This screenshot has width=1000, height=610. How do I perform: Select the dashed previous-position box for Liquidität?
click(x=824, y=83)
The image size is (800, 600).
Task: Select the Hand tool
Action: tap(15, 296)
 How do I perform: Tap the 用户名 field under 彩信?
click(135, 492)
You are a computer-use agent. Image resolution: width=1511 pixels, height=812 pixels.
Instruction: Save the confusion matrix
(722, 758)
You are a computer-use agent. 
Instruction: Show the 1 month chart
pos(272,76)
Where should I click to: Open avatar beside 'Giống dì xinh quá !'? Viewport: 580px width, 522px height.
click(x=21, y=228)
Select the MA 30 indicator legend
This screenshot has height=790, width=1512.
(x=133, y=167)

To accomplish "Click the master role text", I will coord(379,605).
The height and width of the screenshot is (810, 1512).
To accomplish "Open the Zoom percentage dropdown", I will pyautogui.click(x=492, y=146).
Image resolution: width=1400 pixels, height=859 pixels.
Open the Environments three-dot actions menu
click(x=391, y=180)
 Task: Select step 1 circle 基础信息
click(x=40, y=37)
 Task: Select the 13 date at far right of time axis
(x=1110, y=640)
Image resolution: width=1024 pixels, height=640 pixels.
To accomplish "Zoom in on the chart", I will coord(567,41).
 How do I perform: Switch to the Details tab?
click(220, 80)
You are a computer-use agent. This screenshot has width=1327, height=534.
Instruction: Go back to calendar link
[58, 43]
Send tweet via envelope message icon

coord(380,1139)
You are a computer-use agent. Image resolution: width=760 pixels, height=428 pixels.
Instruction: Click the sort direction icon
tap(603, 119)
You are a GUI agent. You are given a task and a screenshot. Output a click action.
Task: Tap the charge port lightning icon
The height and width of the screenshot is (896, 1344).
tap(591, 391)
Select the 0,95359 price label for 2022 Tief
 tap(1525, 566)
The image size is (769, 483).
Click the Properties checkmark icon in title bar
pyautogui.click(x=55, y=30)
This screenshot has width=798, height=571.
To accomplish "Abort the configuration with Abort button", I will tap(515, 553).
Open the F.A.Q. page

····················

From the records above, pull out each line that has "resolution".

You are a computer-use agent. Image resolution: width=1511 pixels, height=812 pixels.
Image resolution: width=1400 pixels, height=859 pixels.
Image resolution: width=1024 pixels, height=640 pixels.
You are a computer-use agent. Image resolution: width=760 pixels, height=428 pixels.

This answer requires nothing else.